> **WRITTEN PROBLEM 1**: Copy everything from "The opening of" down to "other evocative scenes." in the exhibition review.
> **WRITTEN PROBLEM 2**:
Answer these questions using the exhibition review:
(a) For how many years has Simon been working on the project?
(b) What kind of background is each individual photographed in front of?
(c) Where is Shivdutt Yadav from?
> **WRITTEN PROBLEM 3**: Write the next part of the exhibition review, picking up after its final sentence.

> **SOURCE EXCERPT**:
* * * * * * *
The opening of this new show was attended by a cluster of celebrities including Gwyneth Paltrow (the artist is married to her brother), Steven Spielberg and Cameron Diaz. Glamorous indeed, but Simon's projects are laborious, politically complex and fraught with difficulty. For a Living Man Declared Dead and Other Chapters, which she has been working on for four years, Simon has been photographing the descendents of 18 different bloodlines, each based around a particular situation or narrative that the inheritance somehow expresses. On view are large framed grids of many faces, each individual photographed in front of a flat buff background. There are many blank photographs standing in for those who couldn't be photographed. These grids are accompanied by a group of other photographs (a "footnote" panel) – landscapes and other evocative scenes.
There are 18 of these sets (or "chapters"). The one that gives the work its title is the story of Shivdutt Yadav, of Uttar Pradesh, India, who discovered that he and members of his family had been listed as dead and the ownership of their land transferred to other relations. That they are very much alive has been documented by Simon. Among the images on the footnote panel is something horrific, yet almost beautiful. A body, dead from leprosy floats in the Ganges – the body bleached white, the eyeballs pale and swollen, the face turned black with blood.
* * * * * * *
> **STORED RECORDS**:
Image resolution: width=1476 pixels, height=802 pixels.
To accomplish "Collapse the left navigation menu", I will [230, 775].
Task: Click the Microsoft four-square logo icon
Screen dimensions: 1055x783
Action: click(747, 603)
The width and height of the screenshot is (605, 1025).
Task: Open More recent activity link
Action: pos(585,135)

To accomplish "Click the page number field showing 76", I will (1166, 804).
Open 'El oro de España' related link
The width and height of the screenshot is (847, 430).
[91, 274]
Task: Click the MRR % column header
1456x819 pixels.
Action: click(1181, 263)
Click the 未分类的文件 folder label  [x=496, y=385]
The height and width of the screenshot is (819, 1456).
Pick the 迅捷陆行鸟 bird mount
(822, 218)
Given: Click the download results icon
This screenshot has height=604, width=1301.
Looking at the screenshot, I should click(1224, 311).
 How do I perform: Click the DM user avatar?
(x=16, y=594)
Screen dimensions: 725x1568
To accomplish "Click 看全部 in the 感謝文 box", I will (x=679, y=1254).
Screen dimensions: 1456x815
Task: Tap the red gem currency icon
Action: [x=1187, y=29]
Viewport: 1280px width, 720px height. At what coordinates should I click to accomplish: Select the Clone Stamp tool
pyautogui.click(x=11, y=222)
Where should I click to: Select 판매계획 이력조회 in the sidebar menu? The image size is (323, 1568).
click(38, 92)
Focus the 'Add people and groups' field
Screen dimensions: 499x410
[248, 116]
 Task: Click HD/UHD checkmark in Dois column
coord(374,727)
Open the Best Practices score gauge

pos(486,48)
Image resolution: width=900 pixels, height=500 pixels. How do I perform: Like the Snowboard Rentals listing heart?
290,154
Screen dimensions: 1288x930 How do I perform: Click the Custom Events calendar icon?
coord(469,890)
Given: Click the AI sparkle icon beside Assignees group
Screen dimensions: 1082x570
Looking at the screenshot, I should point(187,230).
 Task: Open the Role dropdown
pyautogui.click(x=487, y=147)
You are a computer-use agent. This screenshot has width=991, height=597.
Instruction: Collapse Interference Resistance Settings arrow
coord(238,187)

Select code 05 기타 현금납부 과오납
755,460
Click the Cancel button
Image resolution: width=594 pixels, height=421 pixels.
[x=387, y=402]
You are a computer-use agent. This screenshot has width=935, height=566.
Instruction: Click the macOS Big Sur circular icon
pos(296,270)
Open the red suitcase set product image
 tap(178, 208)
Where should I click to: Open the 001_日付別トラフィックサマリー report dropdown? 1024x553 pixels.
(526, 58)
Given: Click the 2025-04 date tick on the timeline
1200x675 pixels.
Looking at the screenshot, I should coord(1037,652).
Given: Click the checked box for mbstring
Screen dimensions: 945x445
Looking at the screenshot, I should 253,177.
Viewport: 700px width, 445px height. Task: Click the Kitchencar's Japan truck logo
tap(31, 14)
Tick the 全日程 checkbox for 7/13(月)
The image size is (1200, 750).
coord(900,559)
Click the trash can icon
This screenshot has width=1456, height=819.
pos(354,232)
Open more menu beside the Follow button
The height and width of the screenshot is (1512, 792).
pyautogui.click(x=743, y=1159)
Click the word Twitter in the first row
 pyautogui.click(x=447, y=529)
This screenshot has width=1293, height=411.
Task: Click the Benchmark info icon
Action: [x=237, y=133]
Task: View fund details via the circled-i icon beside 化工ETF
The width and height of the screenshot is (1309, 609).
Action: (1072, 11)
* * * * * * *
> **RIGHT ANSWER 1**:
The opening of this new show was attended by a cluster of celebrities including Gwyneth Paltrow (the artist is married to her brother), Steven Spielberg and Cameron Diaz. Glamorous indeed, but Simon's projects are laborious, politically complex and fraught with difficulty. For a Living Man Declared Dead and Other Chapters, which she has been working on for four years, Simon has been photographing the descendents of 18 different bloodlines, each based around a particular situation or narrative that the inheritance somehow expresses. On view are large framed grids of many faces, each individual photographed in front of a flat buff background. There are many blank photographs standing in for those who couldn't be photographed. These grids are accompanied by a group of other photographs (a "footnote" panel) – landscapes and other evocative scenes.

> **RIGHT ANSWER 2**:
(a) Four years.
(b) A flat buff background.
(c) Uttar Pradesh, India.

> **RIGHT ANSWER 3**:
Presented in a way that is reminiscent, aesthetically, of encyclopaedias, our eyes are tempted to skim over these images. Individual scenes leap out, however: the floating body described above; an awkward portrait shot; the tightly packed, florally decorated rooms of Ukrainian orphanages. There were moments I wished I was looking at these images separately, perhaps on a larger scale. That they are locked together in a frame is, however, a statement from the artist about the complexity of each situation – the people, the images and stories, cannot be separated from one another.